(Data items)

=====

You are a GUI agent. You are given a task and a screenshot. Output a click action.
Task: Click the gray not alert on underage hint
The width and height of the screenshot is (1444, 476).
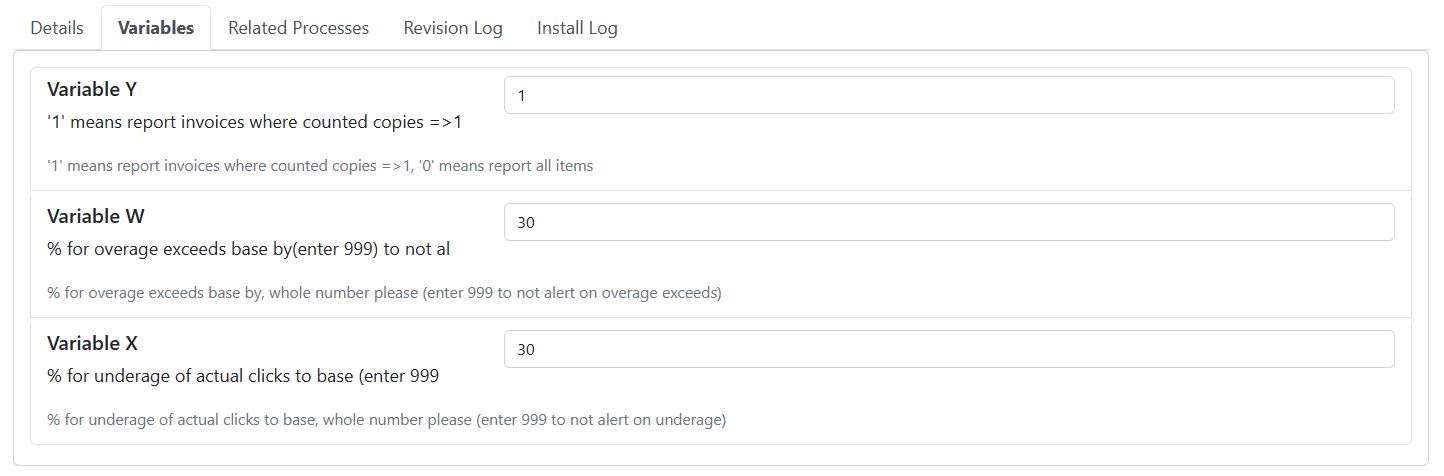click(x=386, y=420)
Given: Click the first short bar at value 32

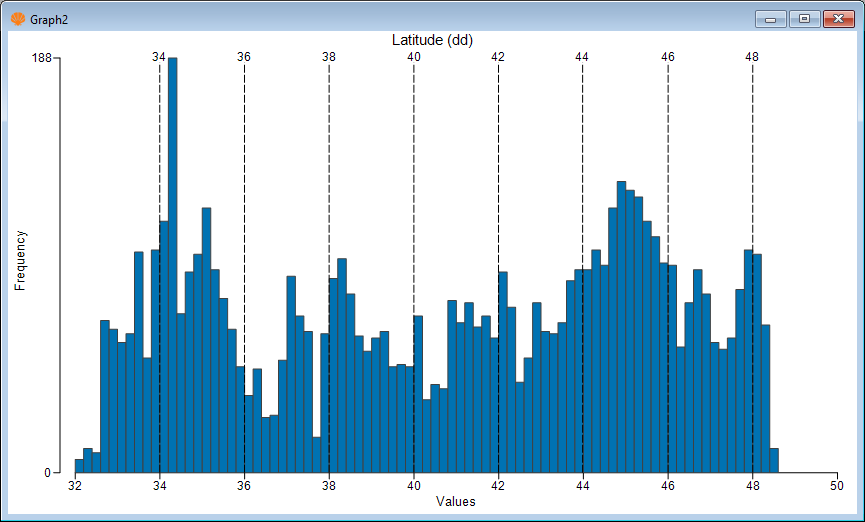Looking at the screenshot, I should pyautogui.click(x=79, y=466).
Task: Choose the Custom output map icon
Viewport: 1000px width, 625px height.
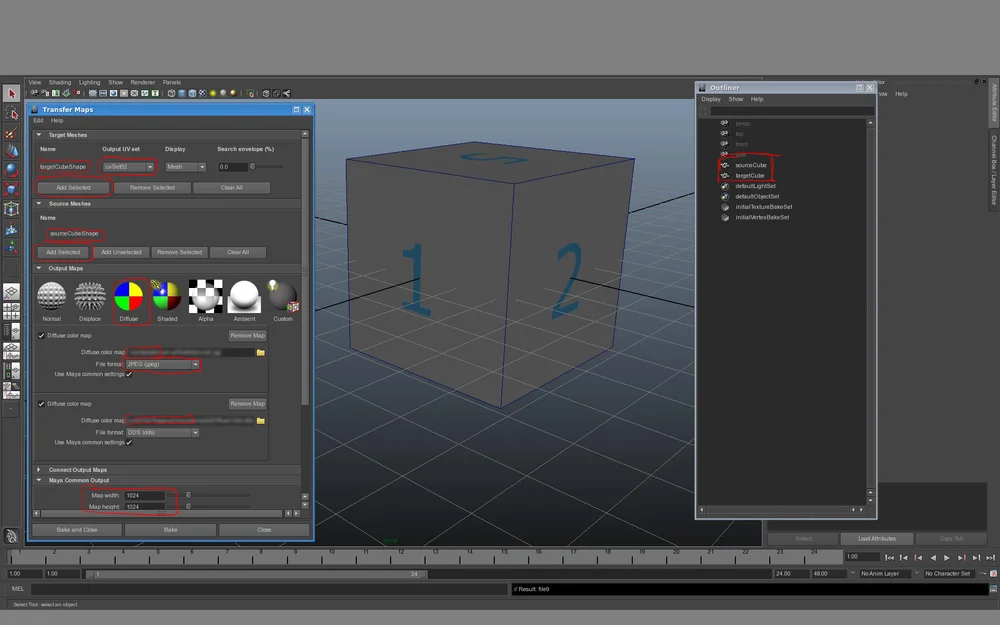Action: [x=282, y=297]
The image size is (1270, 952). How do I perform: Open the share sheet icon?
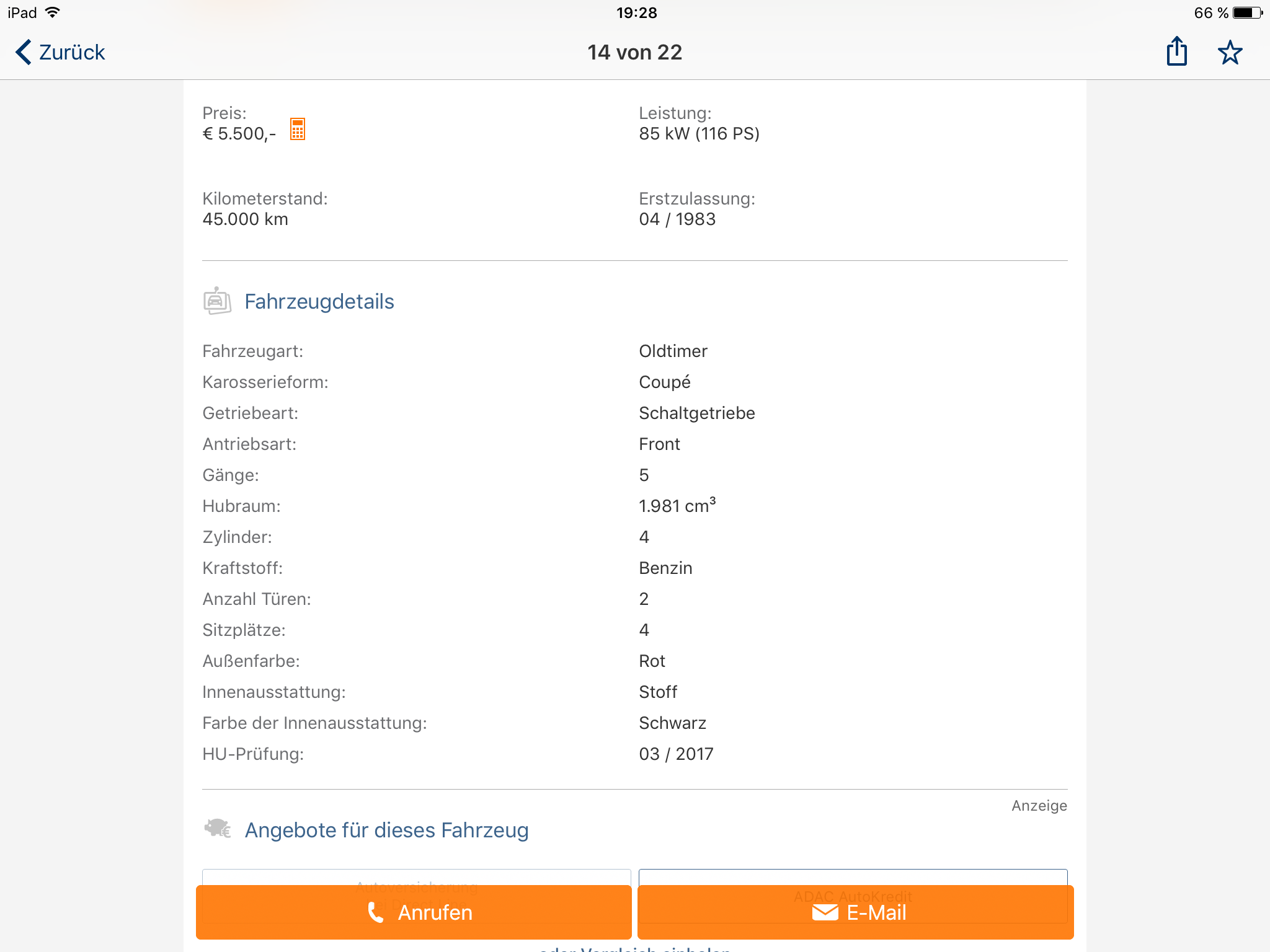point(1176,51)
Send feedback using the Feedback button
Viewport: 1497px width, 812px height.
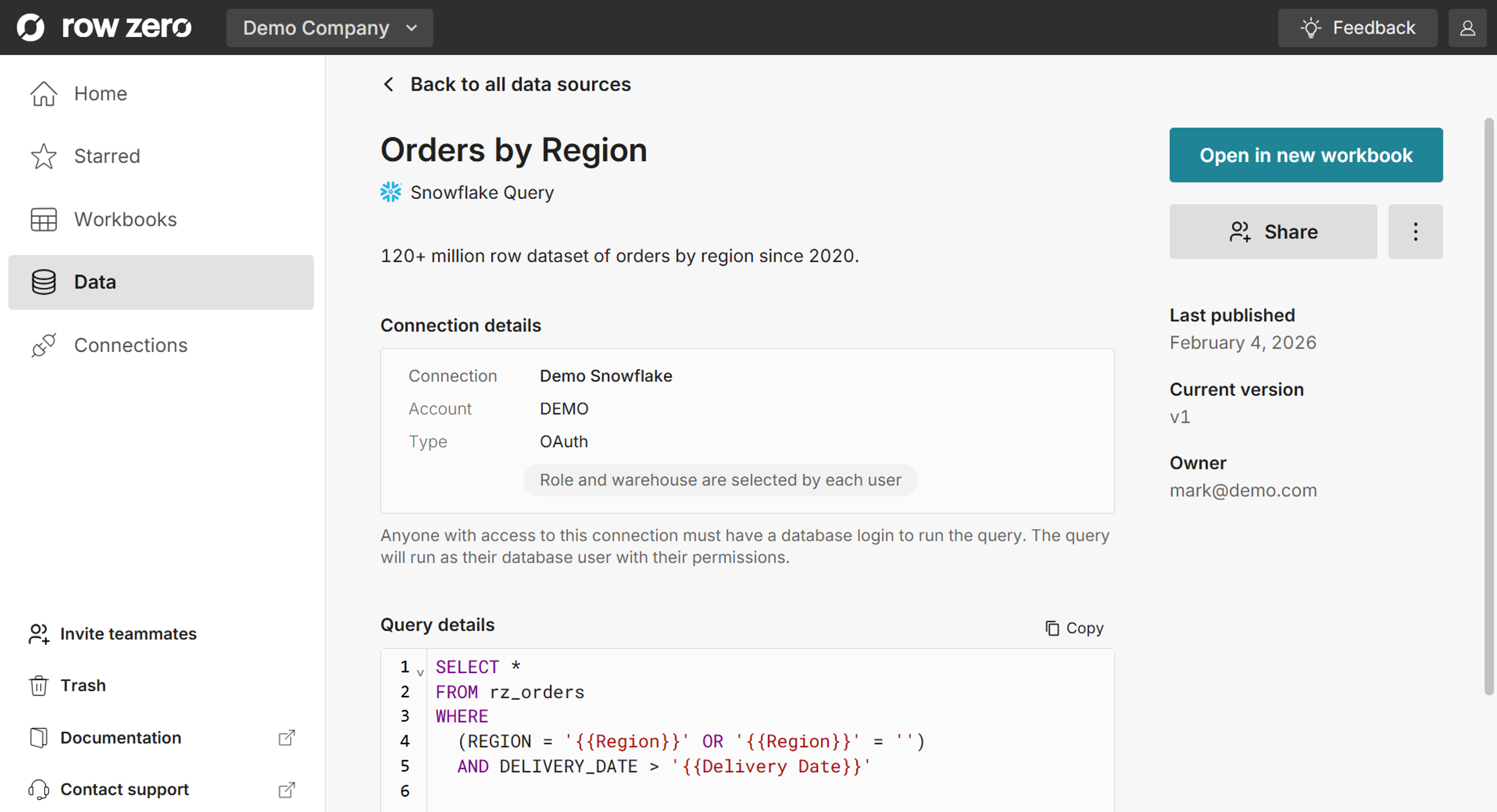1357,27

=====

> [Description of the task]: Above are records with pictures; repeat the records exactly and leave the pictures out.

> [Exercise response]:
You are a GUI agent. You are given a task and a screenshot. Output a click action.
Task: Click the gray not alert on underage hint
The width and height of the screenshot is (1444, 476).
click(x=386, y=420)
Given: Click the first short bar at value 32

Looking at the screenshot, I should pyautogui.click(x=79, y=466).
Task: Choose the Custom output map icon
Viewport: 1000px width, 625px height.
Action: [x=282, y=297]
The image size is (1270, 952). How do I perform: Open the share sheet icon?
point(1176,51)
Send feedback using the Feedback button
Viewport: 1497px width, 812px height.
1357,27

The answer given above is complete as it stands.